• ABOUT THIS EXERCISE: Among the lines below, count those containing the word "change". Give the number only.

• INFORMATION GIVEN:
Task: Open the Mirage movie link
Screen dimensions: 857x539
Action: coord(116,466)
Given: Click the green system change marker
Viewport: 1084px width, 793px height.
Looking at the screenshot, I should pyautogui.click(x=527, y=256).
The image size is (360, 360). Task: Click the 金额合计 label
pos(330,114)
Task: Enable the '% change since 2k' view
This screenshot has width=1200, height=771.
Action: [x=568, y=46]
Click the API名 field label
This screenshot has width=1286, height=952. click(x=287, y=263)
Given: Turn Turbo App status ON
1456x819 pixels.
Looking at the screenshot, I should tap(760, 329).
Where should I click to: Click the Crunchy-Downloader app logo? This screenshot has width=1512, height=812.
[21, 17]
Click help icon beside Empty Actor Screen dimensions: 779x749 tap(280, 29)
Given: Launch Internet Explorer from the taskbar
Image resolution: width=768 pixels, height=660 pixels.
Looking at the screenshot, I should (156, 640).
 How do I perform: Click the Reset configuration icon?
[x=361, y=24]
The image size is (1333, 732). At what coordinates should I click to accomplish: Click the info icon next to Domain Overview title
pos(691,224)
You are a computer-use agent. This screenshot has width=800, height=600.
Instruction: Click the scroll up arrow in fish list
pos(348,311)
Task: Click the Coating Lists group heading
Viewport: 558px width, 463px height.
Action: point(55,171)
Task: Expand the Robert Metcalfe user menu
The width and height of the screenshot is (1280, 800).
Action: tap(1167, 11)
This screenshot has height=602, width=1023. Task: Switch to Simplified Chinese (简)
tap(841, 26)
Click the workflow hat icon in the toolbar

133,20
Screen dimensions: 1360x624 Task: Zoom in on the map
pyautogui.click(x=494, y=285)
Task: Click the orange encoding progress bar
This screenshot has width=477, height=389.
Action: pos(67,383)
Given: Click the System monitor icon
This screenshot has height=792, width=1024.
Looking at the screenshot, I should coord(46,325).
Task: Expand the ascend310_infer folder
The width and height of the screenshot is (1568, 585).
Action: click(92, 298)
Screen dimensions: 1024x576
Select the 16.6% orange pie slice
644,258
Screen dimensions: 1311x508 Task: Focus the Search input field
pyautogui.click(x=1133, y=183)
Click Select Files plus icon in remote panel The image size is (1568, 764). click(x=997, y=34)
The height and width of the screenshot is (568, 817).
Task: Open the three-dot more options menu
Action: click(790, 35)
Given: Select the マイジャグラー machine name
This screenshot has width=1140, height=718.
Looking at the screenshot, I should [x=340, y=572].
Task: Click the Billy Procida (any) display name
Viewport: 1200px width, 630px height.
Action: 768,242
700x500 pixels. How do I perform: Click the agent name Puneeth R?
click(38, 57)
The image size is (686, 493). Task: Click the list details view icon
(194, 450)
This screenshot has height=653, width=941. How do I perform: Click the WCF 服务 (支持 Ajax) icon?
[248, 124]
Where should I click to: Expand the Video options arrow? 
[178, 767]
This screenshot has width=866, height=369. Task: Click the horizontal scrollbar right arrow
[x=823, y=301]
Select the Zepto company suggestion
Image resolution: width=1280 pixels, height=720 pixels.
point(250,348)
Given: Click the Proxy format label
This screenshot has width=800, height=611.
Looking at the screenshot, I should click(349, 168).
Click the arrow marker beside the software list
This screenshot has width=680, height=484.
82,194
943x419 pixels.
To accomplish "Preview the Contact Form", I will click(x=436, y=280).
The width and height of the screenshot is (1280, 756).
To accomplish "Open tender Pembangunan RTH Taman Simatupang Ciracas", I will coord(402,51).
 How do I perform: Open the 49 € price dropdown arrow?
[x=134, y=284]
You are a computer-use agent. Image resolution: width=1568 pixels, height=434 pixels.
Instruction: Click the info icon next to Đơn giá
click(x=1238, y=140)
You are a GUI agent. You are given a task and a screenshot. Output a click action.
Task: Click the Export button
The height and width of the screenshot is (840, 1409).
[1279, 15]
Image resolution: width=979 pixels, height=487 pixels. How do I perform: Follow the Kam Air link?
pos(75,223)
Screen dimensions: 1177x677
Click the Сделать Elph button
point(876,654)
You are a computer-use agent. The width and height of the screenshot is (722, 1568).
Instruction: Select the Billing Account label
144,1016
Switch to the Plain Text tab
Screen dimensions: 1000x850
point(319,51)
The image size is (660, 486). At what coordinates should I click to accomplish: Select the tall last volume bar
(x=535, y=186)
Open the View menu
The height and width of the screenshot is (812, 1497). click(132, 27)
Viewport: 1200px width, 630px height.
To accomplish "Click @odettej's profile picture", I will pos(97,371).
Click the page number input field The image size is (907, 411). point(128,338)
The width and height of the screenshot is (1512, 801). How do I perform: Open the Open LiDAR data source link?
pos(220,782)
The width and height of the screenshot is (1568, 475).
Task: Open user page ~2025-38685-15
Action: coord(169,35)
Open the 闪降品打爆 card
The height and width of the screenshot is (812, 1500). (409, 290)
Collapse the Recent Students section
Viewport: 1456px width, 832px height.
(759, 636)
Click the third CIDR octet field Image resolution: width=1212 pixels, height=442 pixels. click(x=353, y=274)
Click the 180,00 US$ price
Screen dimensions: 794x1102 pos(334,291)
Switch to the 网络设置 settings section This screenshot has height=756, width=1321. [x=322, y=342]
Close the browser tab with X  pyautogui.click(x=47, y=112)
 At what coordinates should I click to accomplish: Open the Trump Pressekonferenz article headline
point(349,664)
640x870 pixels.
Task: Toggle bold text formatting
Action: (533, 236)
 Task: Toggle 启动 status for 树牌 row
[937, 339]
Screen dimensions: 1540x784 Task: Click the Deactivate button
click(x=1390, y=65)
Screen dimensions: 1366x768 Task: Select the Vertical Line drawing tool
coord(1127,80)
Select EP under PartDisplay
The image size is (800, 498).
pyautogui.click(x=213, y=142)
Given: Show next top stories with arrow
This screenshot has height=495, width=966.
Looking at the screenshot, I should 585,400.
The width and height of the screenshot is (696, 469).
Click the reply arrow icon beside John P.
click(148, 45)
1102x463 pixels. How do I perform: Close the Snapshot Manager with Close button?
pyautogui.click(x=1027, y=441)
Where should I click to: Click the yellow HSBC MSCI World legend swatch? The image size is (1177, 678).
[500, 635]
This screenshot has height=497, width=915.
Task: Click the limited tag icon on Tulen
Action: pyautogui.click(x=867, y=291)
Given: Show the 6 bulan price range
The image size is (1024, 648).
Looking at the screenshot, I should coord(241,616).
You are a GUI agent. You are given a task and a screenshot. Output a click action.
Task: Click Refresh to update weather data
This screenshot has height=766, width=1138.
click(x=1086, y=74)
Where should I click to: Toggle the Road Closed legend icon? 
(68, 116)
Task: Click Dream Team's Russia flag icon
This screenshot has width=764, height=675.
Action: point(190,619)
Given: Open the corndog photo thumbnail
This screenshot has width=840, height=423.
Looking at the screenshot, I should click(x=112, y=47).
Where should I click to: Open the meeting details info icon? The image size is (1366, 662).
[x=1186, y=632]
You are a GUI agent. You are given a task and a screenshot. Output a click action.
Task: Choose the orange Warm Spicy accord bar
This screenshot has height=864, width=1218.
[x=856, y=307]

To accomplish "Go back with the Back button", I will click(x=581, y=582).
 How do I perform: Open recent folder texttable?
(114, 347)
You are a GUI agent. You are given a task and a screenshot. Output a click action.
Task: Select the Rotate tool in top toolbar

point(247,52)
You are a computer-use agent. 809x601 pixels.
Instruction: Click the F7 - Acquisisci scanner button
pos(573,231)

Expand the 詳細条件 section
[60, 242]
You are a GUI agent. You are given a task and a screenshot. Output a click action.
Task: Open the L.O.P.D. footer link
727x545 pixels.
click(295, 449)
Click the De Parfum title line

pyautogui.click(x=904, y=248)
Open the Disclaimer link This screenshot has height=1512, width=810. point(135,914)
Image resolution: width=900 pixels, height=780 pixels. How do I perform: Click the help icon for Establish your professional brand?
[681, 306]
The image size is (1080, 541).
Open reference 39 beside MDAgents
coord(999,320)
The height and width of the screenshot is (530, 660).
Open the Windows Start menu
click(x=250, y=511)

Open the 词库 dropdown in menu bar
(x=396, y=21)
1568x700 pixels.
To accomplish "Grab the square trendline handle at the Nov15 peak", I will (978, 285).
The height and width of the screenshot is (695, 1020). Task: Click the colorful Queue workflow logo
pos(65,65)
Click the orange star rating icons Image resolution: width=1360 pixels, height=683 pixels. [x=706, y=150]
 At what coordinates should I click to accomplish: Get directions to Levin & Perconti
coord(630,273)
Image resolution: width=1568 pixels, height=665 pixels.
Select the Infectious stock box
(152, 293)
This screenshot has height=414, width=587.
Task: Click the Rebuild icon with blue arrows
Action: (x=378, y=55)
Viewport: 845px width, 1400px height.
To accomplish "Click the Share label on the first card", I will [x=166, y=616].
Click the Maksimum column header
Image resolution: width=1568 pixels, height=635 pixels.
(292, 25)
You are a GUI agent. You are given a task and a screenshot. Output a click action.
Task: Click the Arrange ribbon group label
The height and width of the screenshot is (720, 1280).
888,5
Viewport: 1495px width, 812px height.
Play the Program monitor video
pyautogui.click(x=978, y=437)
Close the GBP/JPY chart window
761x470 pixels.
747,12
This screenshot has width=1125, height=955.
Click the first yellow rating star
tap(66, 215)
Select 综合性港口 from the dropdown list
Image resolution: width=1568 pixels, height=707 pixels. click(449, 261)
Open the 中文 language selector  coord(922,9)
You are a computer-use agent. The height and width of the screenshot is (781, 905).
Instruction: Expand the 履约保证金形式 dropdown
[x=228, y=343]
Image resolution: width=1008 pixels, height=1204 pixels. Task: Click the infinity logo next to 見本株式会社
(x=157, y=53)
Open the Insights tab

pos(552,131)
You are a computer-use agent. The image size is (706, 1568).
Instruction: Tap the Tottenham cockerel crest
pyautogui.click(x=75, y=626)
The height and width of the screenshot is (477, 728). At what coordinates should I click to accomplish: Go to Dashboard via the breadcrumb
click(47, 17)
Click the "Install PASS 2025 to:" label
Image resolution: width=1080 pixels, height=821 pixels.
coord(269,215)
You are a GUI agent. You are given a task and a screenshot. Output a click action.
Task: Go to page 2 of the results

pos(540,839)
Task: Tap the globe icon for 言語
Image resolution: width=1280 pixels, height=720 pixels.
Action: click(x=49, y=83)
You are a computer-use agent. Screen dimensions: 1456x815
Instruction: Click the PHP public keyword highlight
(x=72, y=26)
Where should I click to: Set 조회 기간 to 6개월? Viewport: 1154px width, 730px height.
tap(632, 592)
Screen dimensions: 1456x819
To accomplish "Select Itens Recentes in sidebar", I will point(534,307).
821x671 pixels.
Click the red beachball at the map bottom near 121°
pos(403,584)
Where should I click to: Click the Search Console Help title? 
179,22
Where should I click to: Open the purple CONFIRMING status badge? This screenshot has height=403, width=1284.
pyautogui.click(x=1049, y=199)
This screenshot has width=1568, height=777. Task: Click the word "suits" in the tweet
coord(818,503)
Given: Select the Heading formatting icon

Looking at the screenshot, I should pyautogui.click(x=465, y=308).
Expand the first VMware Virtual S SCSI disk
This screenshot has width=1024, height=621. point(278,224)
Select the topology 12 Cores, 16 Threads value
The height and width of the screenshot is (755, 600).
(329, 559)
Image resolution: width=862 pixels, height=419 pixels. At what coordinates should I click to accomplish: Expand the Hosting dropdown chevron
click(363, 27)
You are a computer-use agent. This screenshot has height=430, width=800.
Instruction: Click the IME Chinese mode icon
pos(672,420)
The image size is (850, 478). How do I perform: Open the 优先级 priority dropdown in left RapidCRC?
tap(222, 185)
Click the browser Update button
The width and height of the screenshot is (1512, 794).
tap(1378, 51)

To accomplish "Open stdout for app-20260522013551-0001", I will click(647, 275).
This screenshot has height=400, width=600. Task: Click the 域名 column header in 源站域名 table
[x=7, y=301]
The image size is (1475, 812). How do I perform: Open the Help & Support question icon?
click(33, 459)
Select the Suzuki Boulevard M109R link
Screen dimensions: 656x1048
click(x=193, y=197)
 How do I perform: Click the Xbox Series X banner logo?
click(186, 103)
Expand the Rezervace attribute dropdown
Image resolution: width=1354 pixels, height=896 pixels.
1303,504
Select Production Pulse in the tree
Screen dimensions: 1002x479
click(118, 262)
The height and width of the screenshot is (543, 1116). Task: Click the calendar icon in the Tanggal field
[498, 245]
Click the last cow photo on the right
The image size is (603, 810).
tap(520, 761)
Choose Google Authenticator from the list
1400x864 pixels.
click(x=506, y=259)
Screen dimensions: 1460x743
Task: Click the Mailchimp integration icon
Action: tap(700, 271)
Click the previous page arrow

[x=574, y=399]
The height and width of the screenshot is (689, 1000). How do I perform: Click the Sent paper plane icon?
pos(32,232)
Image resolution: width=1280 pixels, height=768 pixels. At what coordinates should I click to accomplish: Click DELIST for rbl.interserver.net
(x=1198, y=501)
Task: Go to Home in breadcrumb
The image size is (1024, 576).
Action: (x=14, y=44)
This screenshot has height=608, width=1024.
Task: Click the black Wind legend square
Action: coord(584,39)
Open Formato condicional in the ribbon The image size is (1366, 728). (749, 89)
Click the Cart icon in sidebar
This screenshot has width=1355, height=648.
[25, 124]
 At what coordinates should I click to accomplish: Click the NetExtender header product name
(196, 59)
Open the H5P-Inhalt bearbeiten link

• RESULT OF THIS EXERCISE: 2